WORK INSTRUCTION
From the entries that follow, copy exactly the lines beginning at the line holding "Sponsor [tab] (710, 290)" and continuing through the line holding "Blog (450, 2406)".

EXTRACTED RECORDS
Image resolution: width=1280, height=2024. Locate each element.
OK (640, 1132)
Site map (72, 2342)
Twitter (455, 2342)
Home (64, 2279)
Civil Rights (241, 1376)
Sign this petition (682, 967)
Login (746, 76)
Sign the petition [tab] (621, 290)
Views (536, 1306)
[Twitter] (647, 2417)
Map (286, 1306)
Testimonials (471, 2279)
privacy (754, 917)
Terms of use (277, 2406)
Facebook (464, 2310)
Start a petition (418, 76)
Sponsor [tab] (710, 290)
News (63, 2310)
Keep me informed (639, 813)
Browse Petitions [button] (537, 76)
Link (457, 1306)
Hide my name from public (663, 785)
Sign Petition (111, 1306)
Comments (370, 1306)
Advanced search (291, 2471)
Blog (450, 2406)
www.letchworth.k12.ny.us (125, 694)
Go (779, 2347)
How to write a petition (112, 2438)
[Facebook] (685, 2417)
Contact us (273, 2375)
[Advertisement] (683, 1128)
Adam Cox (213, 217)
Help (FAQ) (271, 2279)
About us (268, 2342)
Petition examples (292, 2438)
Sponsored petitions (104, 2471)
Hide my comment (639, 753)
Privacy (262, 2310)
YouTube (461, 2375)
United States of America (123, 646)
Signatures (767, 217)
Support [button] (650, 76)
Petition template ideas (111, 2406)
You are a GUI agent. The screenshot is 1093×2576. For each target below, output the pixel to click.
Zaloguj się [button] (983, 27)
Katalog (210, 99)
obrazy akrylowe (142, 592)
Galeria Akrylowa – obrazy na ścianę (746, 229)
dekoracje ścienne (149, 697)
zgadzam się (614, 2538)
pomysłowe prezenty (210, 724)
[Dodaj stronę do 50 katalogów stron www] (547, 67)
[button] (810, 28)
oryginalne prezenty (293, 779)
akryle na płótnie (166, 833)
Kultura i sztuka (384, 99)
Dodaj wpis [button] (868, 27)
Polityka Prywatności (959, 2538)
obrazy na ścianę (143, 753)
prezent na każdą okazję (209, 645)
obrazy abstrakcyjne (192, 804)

RESULT BELOW
Sponsor [tab] (710, 290)
News (63, 2310)
Keep me informed (639, 813)
Browse Petitions [button] (537, 76)
Link (457, 1306)
Hide my name from public (663, 785)
Sign Petition (111, 1306)
Comments (370, 1306)
Advanced search (291, 2471)
Blog (450, 2406)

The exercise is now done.